## How to complete this task
Reproduce each entry exactly as it reads. Leave the images out.

Pixel coordinate grounding data
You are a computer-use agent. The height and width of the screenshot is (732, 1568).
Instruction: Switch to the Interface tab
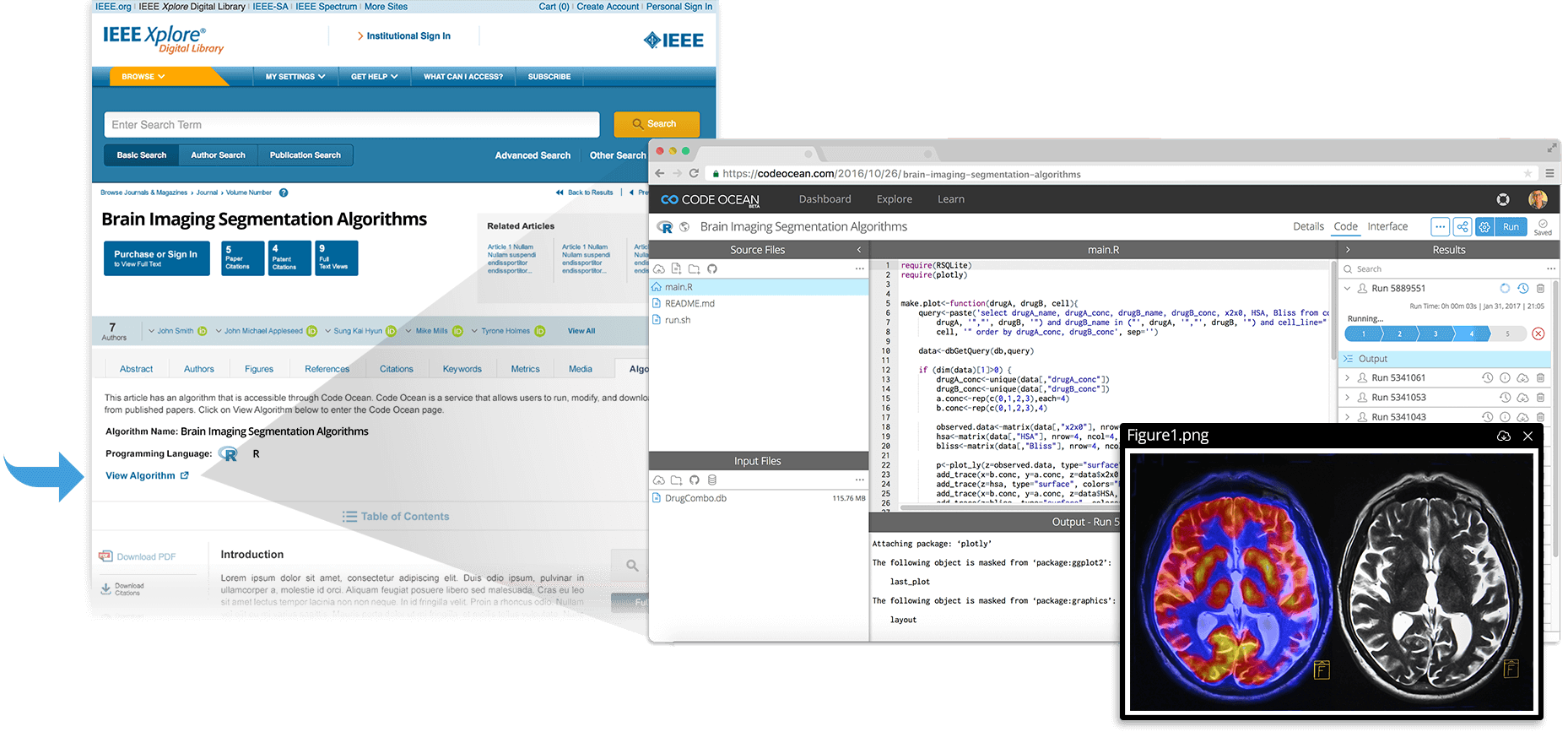(1387, 227)
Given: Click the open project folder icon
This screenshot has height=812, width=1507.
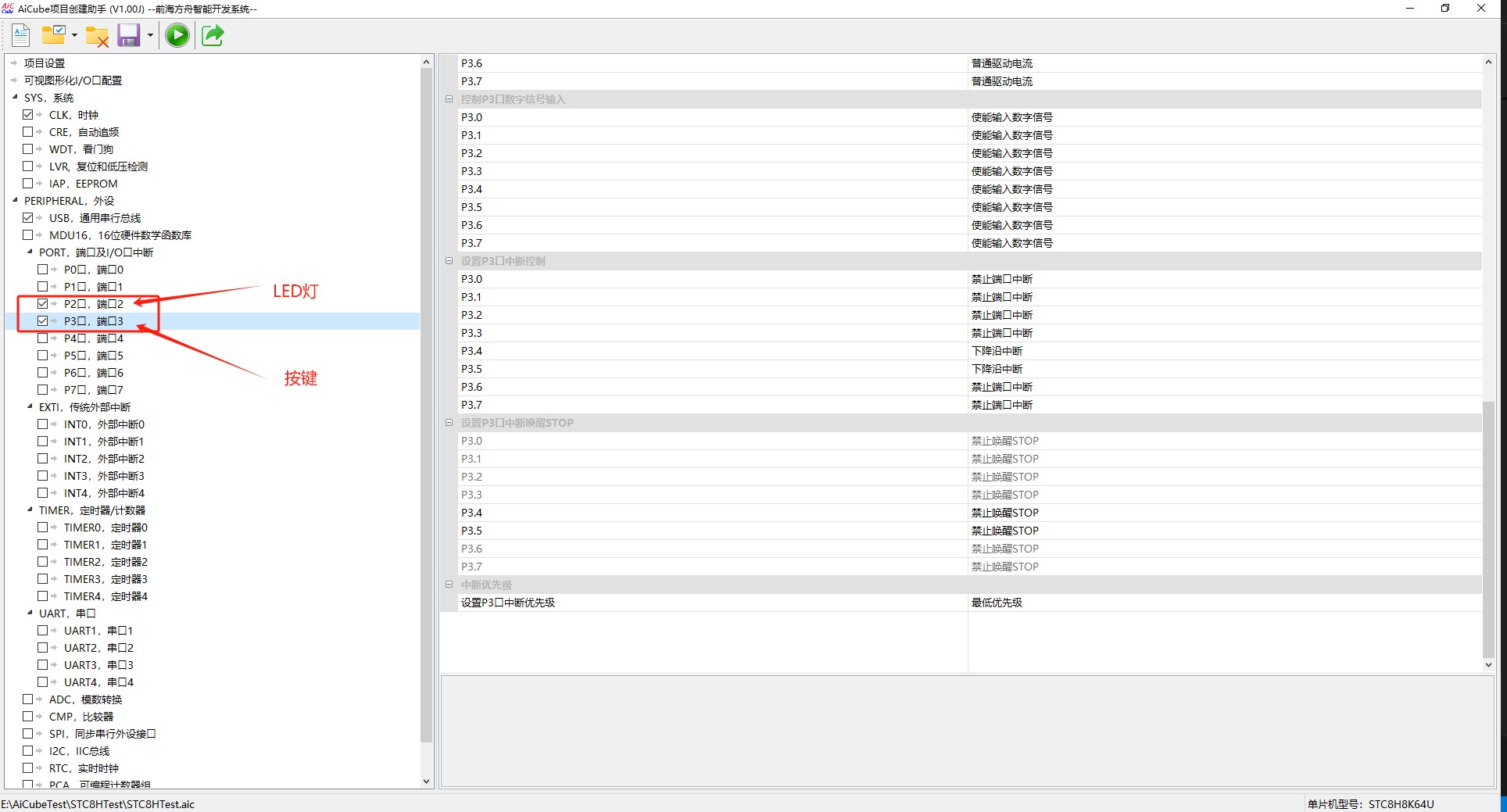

## Solution to the exercise
You are a computer-use agent. The height and width of the screenshot is (732, 1568).
Instruction: Switch to the Interface tab
(1387, 227)
Given: Click the open project folder icon
This screenshot has height=812, width=1507.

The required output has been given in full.